**Aim of the exercise**
Leaving the pictures out, print the lines from the first line of the listing through the line containing "This screenshot has width=1107, height=638.", exactly as they read, and no others.

**Information provided**
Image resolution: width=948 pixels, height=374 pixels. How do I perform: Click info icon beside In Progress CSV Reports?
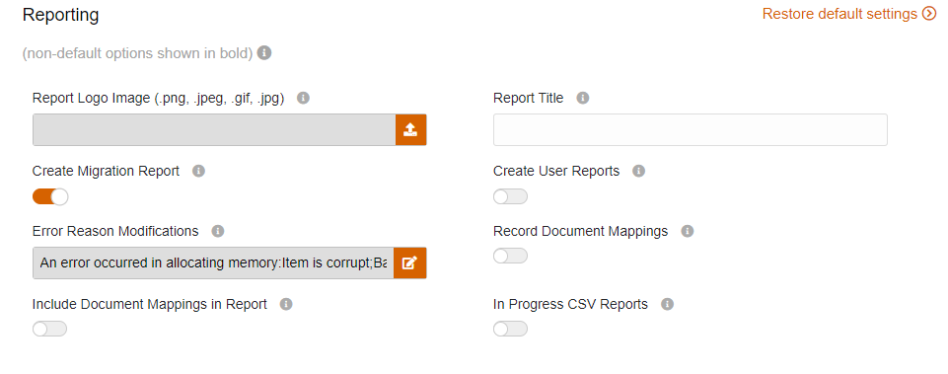668,304
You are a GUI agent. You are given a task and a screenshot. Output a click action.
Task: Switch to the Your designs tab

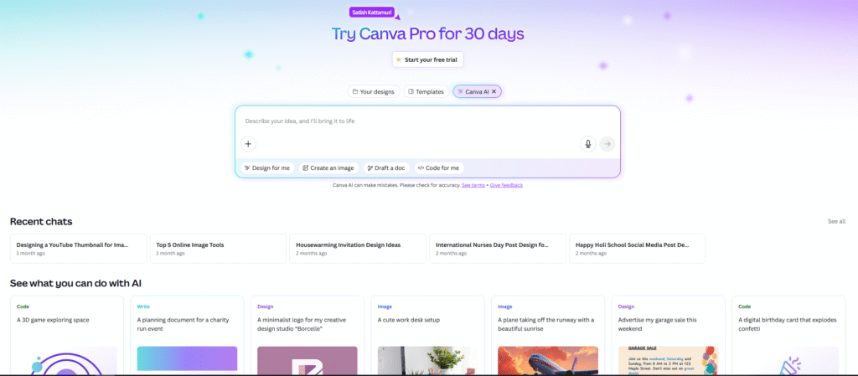[x=374, y=92]
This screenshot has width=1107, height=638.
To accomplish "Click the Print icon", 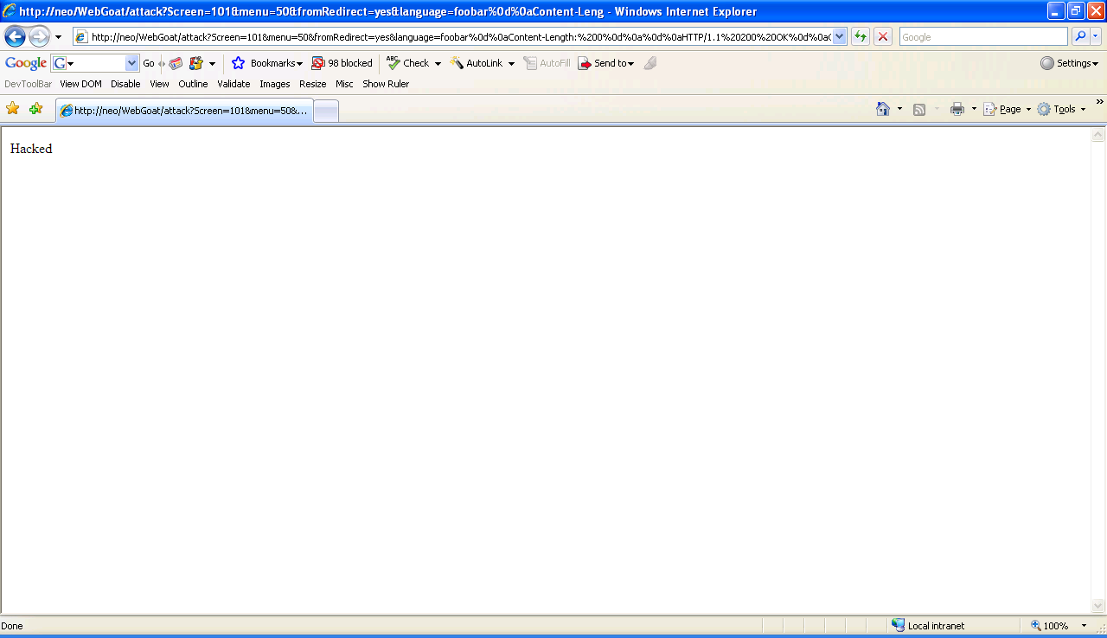I will click(957, 109).
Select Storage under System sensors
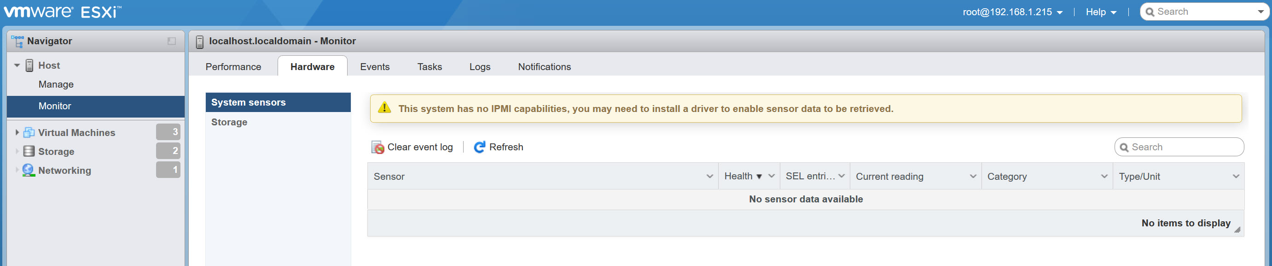Viewport: 1272px width, 266px height. pyautogui.click(x=229, y=122)
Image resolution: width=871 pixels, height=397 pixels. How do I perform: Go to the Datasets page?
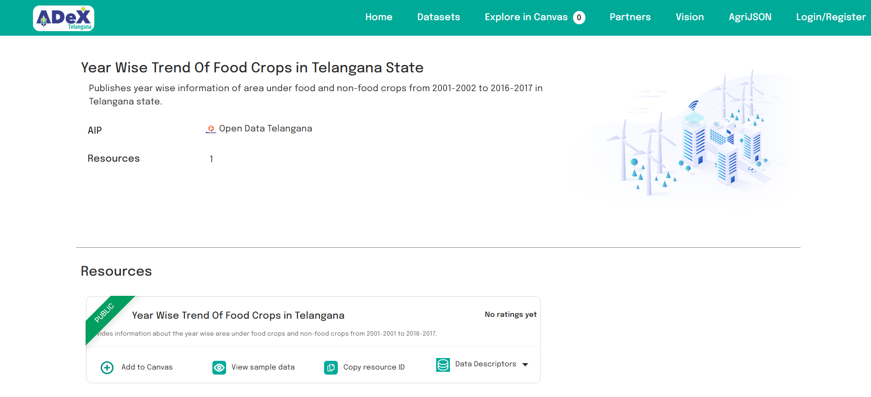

**Answer below**
Image resolution: width=948 pixels, height=374 pixels. How do I perform: Click info icon beside In Progress CSV Reports?
668,304
You are a GUI agent. You are given a task and a screenshot. Output a click action.
Task: Switch to the Your designs tab

[x=374, y=92]
This screenshot has width=1107, height=638.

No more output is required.